Hamilton has a huge head start with our many walkable prewar neighbourhoods, yet we continue to push ahead with 1970s-style car-dependent sprawl.
By Jason Leach
Published May 16, 2014
this article has been updated
This week, a very informative and pointed report came out of a collaboration between the Medical Officers of Health for Toronto, Peel, Simcoe Muskoka and Hamilton. Titled Improving Health by Design in the Greater Toronto-Hamilton Area [PDF], the report identifies neighbourhood design as one of the great public health issues of our time:
How we live and move impacts our health. Over a period of decades, we have removed physical activity from people’s lives including designing communities that require the use of cars. Currently, obesity and physical inactivity cost the Greater Toronto-Hamilton Area (GTHA) $4 billion a year. Diabetes-related medical costs attributable to inactivity are over $550 million each year with over 12,500 new cases of diabetes occurring annually due to inactivity.
Building our communities and lives with the motor vehicle at their centre have not only contributed to inactivity, but have resulted in the longest commute times in Canada with an annual economic cost of $6 billion in lost productivity. Furthermore, traffic-related air pollution is responsible for over 850 premature deaths a year and thousands of hospitalizations.
Please note the financial cost of obesity and number of premature deaths each year.
These are massive costs that we need to take seriously when planning new communities and retrofitting older communities, such as our unbalanced streets that discourage any activity other than driving.
Peel - the poster child for GTHA sprawl - seems to have learned from its mistakes and is feverishly working to fix their region with bold investments in light rail transit, bus rapid transit, pedestrian plazas and corridors, and high density housing all through the region.
Hamilton has a huge head start with our many walkable prewar neighbourhoods, yet we continue to push ahead with 1970s-style ideas like the Aerotropolis and building new low-density car dependent housing on beautiful orchard lands in Stoney Creek.
Toronto is growing rapidly and is accommodating 100% of their growth in the existing urban area. They are being creative with mid-rise development along major corridors and hubs of high-rise communities downtown and in appropriate spots elsewhere.
Hamilton has massive urban zones with lower population than they had 50 years ago.
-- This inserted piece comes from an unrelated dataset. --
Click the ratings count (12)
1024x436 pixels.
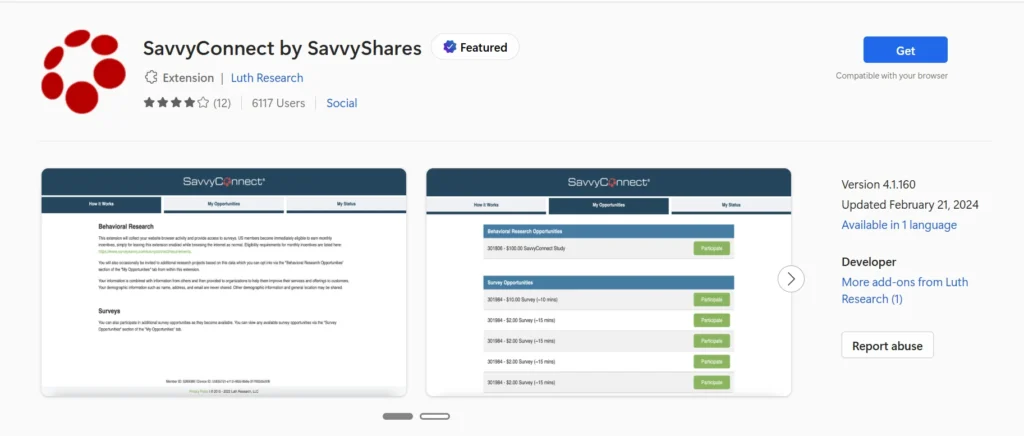(222, 103)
We can not only replace that lost population, but can add in hundreds of thousands of new residents along corridors like Main, King, Barton, Centennial, Ottawa, Upper James/ Wentworth/ Gage, Mohawk and so on.
Let's not fall further into expensive, debt-producing, low density and health-destroying car-dependent development when we all know what makes a city truly healthy and financially prosperous.
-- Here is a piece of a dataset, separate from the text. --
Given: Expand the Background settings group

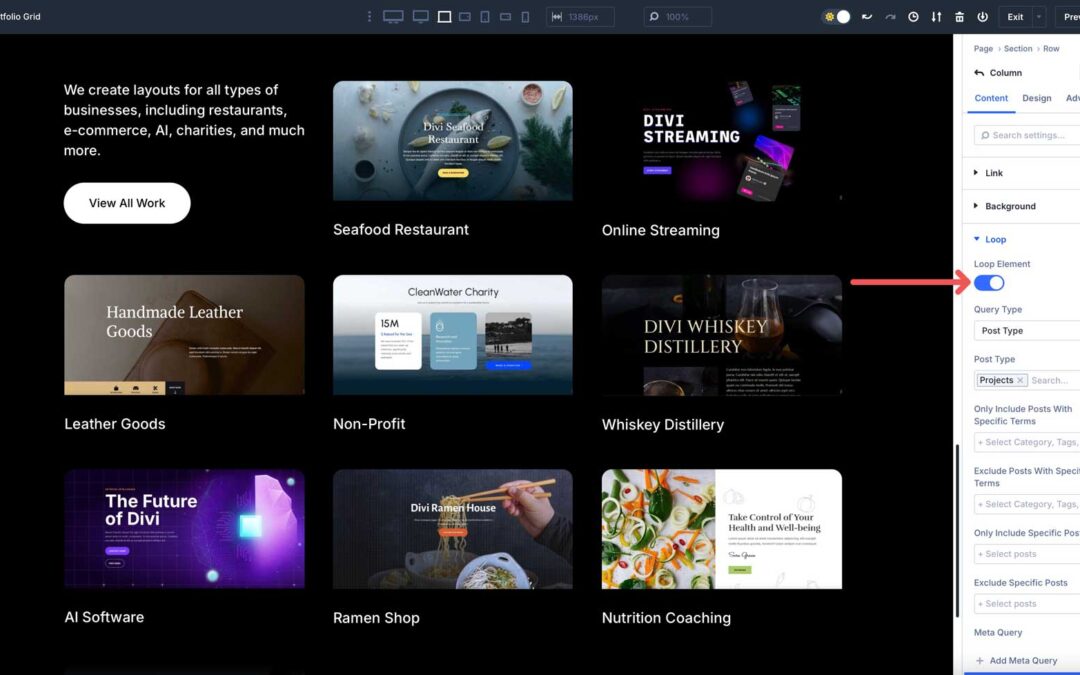Looking at the screenshot, I should coord(1010,206).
We have no excuse to keep repeating the mistakes of the mid-twentieth century decade after decade.
Take a look at the poll at the bottom of this CBC Hamilton article on the report. Note the top reasons for not using active modes of transportation: not "winter weather" or "I love my car", but "Transit is inconvenient" and "Not enough bike lanes or paths".
Obviously not everyone will switch modes, but many people will when give legitimate, convenient, safe alternatives.
At some point, we need to take the evidence from Public Health and start applying it to how our traffic engineers and planners design streets and neighbourhoods. To do that, we need Council to listen to the health experts and start providing leadership.
Update: this article originally stated that the report came from the Public Health Departments, but it actually came from the Medical Officers of Health collaborating personally. RTH regrets the error.